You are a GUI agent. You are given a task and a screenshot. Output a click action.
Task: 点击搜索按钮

---

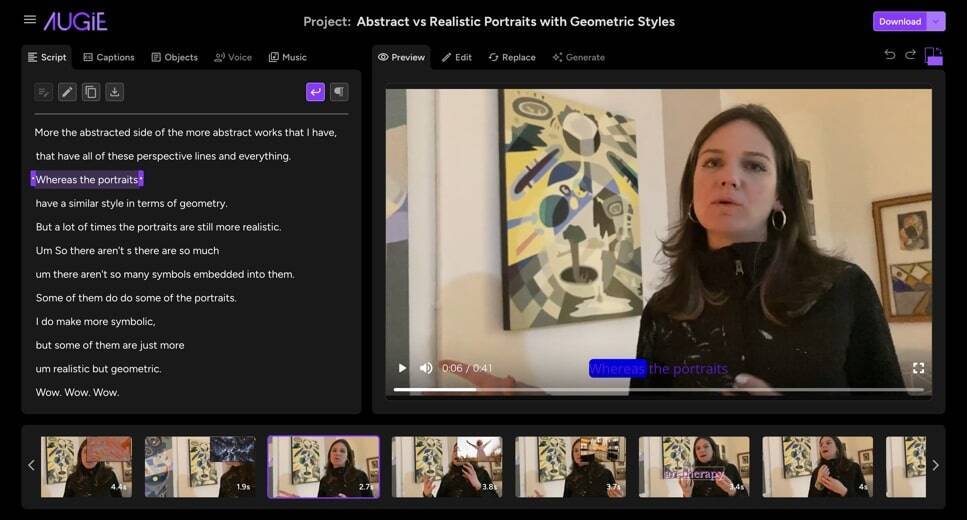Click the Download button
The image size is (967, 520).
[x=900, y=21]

## Task prompt
Please reproduce the lines from the line with "You are a GUI" to the line with "Task: 点击搜索按钮", both ends included, exactly as they appear above.

## Output for this task
You are a GUI agent. You are given a task and a screenshot. Output a click action.
Task: 点击搜索按钮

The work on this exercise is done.